Input data below:
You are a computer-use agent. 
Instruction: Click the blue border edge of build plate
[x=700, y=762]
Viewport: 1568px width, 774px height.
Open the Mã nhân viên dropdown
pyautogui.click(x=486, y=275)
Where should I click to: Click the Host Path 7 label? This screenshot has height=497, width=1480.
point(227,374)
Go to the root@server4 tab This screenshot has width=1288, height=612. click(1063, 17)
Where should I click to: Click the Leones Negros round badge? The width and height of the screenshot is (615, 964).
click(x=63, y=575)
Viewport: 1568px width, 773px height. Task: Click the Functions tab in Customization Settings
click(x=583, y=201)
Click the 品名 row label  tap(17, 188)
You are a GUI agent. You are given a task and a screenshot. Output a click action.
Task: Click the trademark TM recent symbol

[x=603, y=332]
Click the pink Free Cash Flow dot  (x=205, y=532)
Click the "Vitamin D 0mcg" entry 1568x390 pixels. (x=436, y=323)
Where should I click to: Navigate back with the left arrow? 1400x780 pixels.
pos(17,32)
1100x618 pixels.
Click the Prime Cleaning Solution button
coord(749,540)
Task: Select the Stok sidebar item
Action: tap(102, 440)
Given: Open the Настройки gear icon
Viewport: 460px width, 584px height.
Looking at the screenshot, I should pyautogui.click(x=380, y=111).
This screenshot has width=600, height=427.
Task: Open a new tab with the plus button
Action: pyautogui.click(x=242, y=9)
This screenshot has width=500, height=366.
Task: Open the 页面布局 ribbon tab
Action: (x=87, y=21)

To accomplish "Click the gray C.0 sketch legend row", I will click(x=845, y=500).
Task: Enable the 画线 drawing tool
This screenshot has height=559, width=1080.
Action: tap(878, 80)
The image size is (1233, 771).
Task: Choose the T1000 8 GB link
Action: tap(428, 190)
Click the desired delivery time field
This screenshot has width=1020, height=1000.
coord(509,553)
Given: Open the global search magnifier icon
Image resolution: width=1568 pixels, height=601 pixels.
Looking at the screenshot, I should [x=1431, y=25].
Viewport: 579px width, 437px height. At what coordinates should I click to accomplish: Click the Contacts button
End of Input data.
### What the task asks
With nothing added or dropped, reproduce all the data exactly.

### Exercise result
You are a computer-use agent. 
Instruction: Click the blue border edge of build plate
[x=700, y=762]
Viewport: 1568px width, 774px height.
Open the Mã nhân viên dropdown
pyautogui.click(x=486, y=275)
Where should I click to: Click the Host Path 7 label? This screenshot has height=497, width=1480.
point(227,374)
Go to the root@server4 tab This screenshot has width=1288, height=612. click(1063, 17)
Where should I click to: Click the Leones Negros round badge? The width and height of the screenshot is (615, 964).
click(x=63, y=575)
Viewport: 1568px width, 773px height. Task: Click the Functions tab in Customization Settings
click(x=583, y=201)
Click the 品名 row label  tap(17, 188)
You are a GUI agent. You are given a task and a screenshot. Output a click action.
Task: Click the trademark TM recent symbol

[x=603, y=332]
Click the pink Free Cash Flow dot  (x=205, y=532)
Click the "Vitamin D 0mcg" entry 1568x390 pixels. (x=436, y=323)
Where should I click to: Navigate back with the left arrow? 1400x780 pixels.
pos(17,32)
1100x618 pixels.
Click the Prime Cleaning Solution button
coord(749,540)
Task: Select the Stok sidebar item
Action: tap(102, 440)
Given: Open the Настройки gear icon
Viewport: 460px width, 584px height.
Looking at the screenshot, I should pyautogui.click(x=380, y=111).
This screenshot has width=600, height=427.
Task: Open a new tab with the plus button
Action: pyautogui.click(x=242, y=9)
This screenshot has width=500, height=366.
Task: Open the 页面布局 ribbon tab
Action: (x=87, y=21)

To accomplish "Click the gray C.0 sketch legend row", I will click(x=845, y=500).
Task: Enable the 画线 drawing tool
This screenshot has height=559, width=1080.
Action: tap(878, 80)
The image size is (1233, 771).
Task: Choose the T1000 8 GB link
Action: tap(428, 190)
Click the desired delivery time field
This screenshot has width=1020, height=1000.
coord(509,553)
Given: Open the global search magnifier icon
Image resolution: width=1568 pixels, height=601 pixels.
Looking at the screenshot, I should [x=1431, y=25].
Viewport: 579px width, 437px height. At what coordinates should I click to accomplish: Click the Contacts button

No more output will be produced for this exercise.